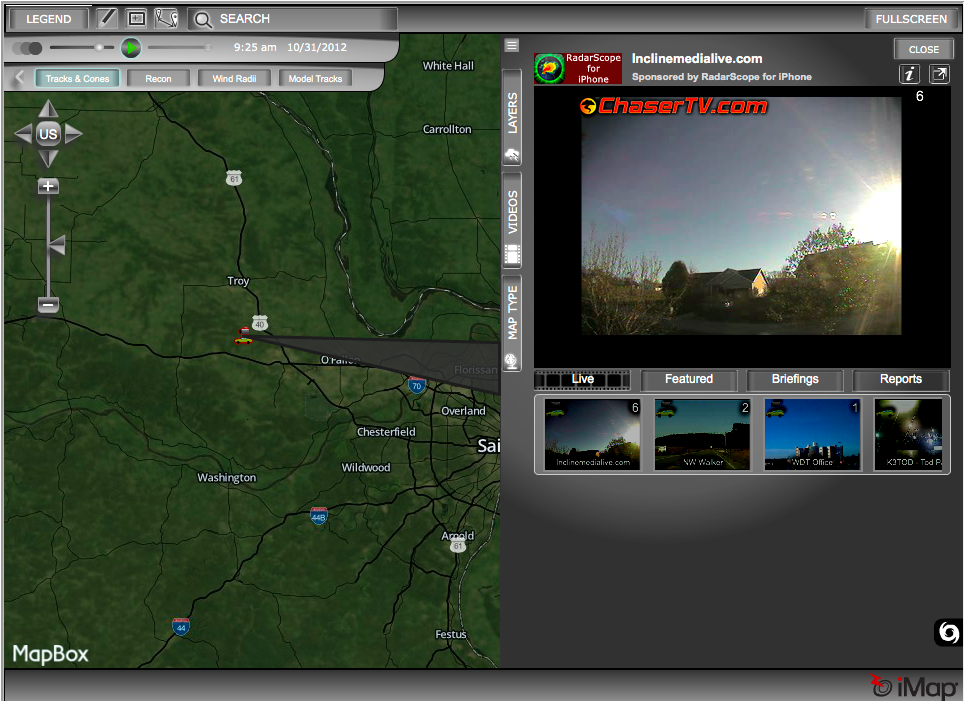Zoom in with the plus button

[x=47, y=186]
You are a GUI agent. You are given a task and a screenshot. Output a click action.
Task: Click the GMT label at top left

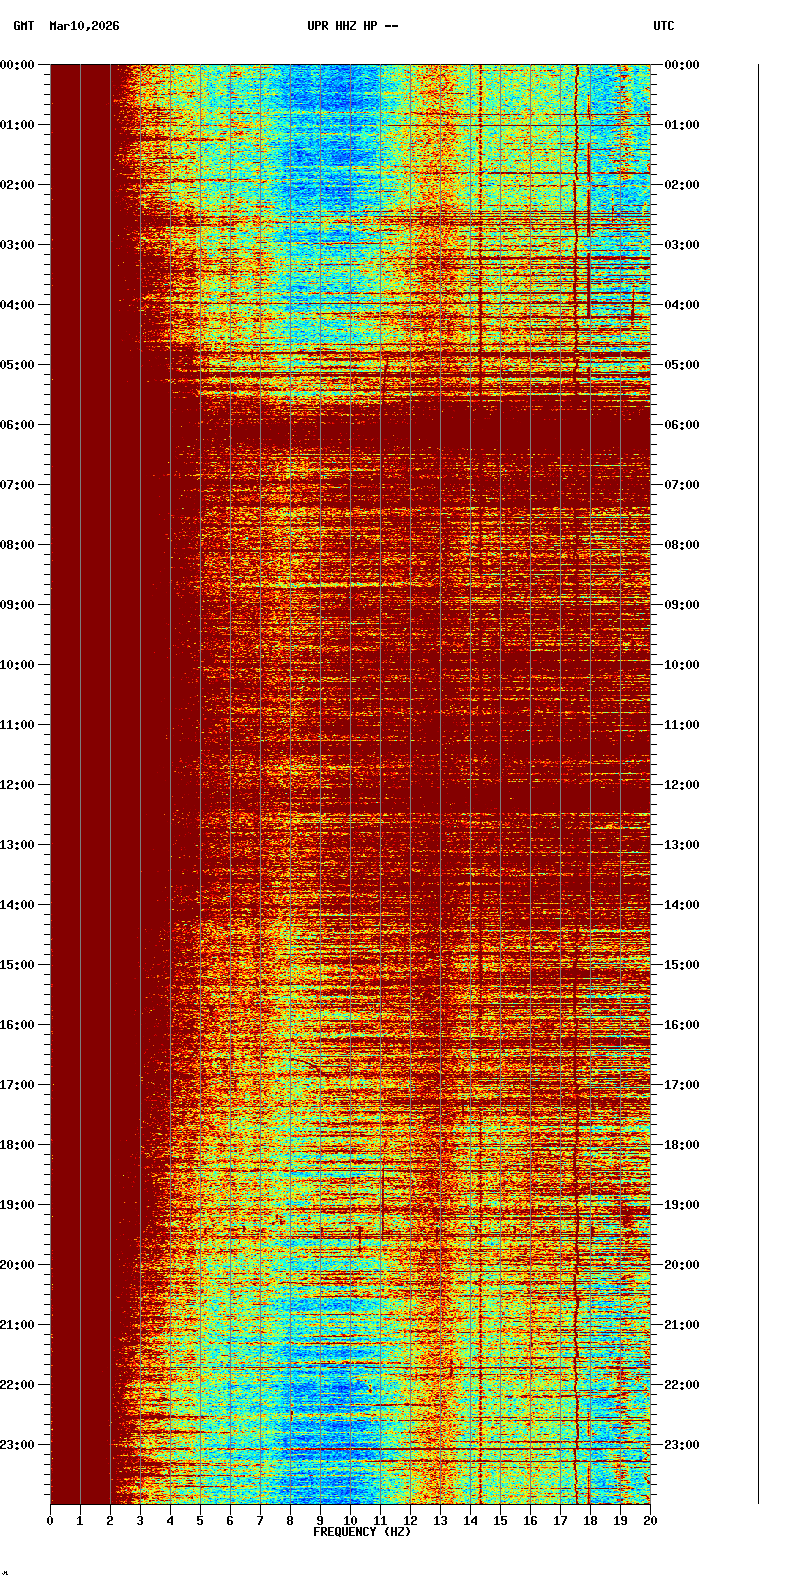tap(23, 26)
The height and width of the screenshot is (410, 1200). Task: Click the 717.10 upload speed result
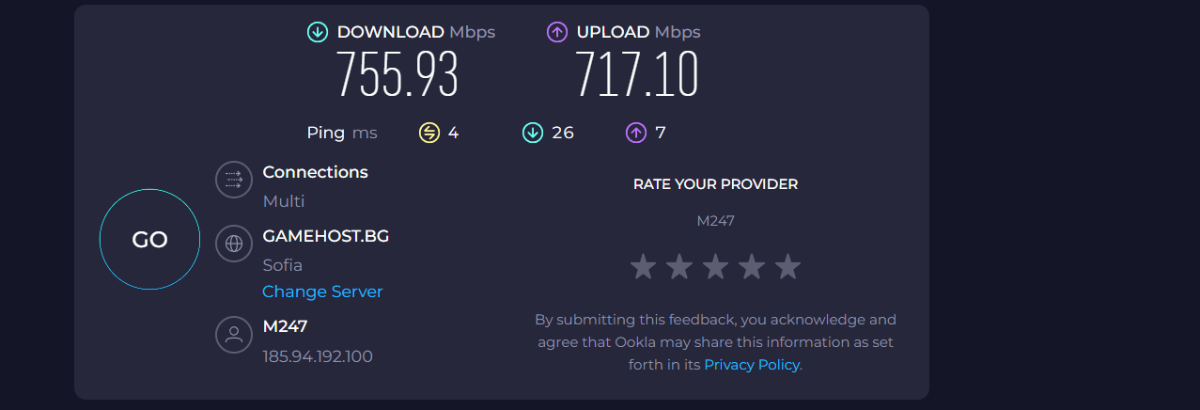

_ _ _ _ _ _ _

Some lines above hold the word "screenshot". Copy all of them.

You are a GUI agent. You are given a task and a screenshot. Output a click action.
The height and width of the screenshot is (410, 1200). Task: Click the 717.10 upload speed result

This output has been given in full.